If you have the mobility to do so, you can lean forward towards your right shin.
Once you’ve completed the desired time with your right leg, swap and put your left leg in front of you.
Lying spinal twist
The ultimate way to relax after a successful run, the lying spinal twist stretches pretty much everything from the glutes up.
Lie on your back with your legs stretched out comfortably, and close your eyes for extra relaxation. Then:
Bend your right leg until your right foot is level with your left knee.
Tuck your right foot in behind the left knee.
Gently roll onto your left side, keeping the right foot tucked under the left knee, until your right knee rests on the floor.
Stretch your right arm out at shoulder height and turn your head to the side to gaze along it.
Hold for the desired time, allowing your body to relax into the stretch.
When you've completed the desired length of time, switch sides.

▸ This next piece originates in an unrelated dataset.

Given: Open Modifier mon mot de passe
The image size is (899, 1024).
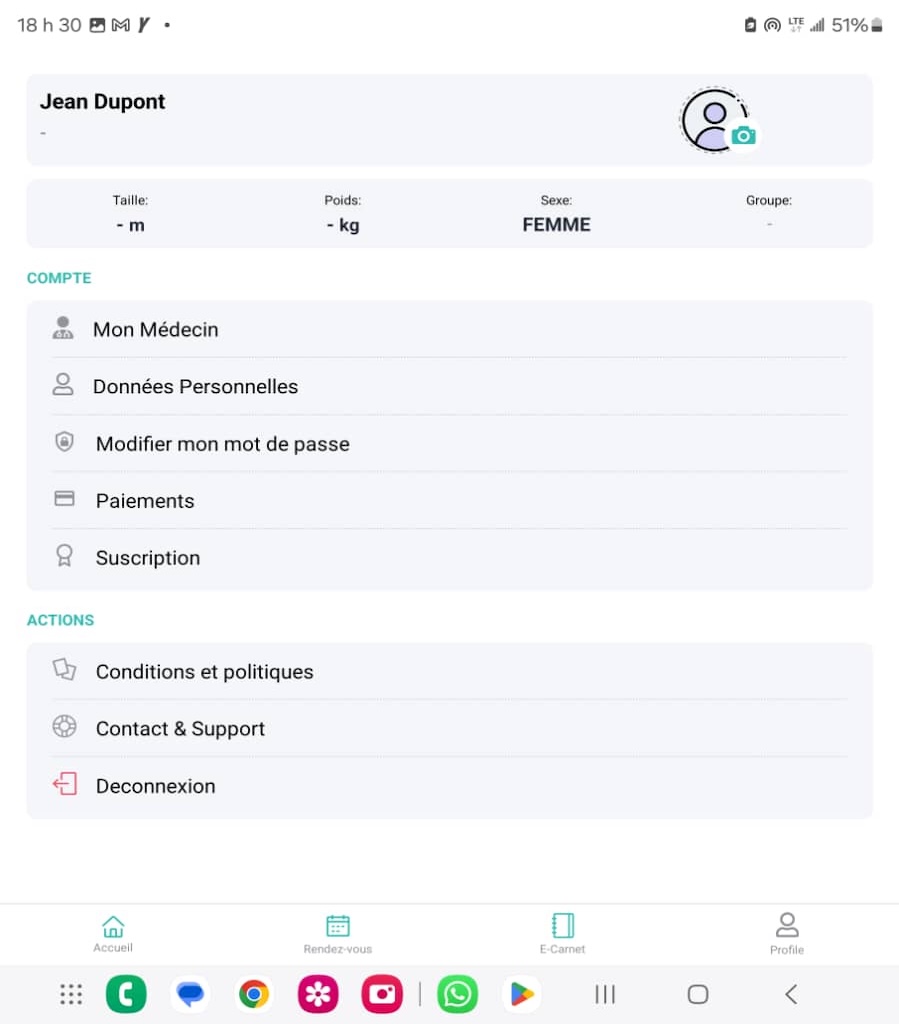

If you struggle to get your knee all the way to the floor, you can reduce the range of motion slightly by placing your knee on a yoga block, or even a cushion.
Now you’ve completed this series of stretches all the way through, stand up carefully and gently. You’ll have been lying down for a few minutes and taking long, slow, deep breaths, so your blood pressure might have dropped slightly. If you stand up too fast, you’ll end up with an unpleasant head rush.
Tips for incorporating stretching into your running routine
Here are our top tips for how to get the best out of your new pre- and post-run stretching routine:
Don’t stretch to the point where it’s painful. It’s normal to experience mild discomfort – especially if your muscles are really tight – but any sharp pain or soreness is a sign that you’re taking your muscle close to its limits.
Incorporate stretches which move your whole body – not just your legs.
Go through a range of stretches that include rotational, linear and lateral movements.
Avoid ‘bouncing’ while in a stretch position (known as ‘ballistic stretching’), unless this has been recommended to you by a physical therapist.
Don’t stretch injured areas or muscles that are already sore unless specifically instructed by a physiotherapist or specialist practitioner.
Yes, there is such a thing as “too much stretching.” Avoid overstretching: doing stretches that are too intense, stretching the same muscle too often, or holding stretches for too long.
If you’re pressed for time, cutting your run down by 10 minutes to allow time for stretching before and after will be more beneficial than running on cold legs and not doing a cool down (trust us).
Make stretching a non-negotiable habit.
Most importantly, enjoy it! Stretching – especially post-run stretching – can be incredibly relaxing. It doesn’t need to be a chore; instead, see it as an opportunity to close your eyes, de-stress, and take your mind off of anything which might be troubling you. Treat it as “you time”.
Stretch your way to better running performance
Adding stretches to your pre- and post-run routine is a quick and easy way to minimise your risk of injury, improve your mobility and flexibility and make your run feel physically and mentally easier.
And, if you do any other exercise – such as strength training – you’ll likely see improvements there, too, with an increased range of motion and a greater ability to move your body through the different planes.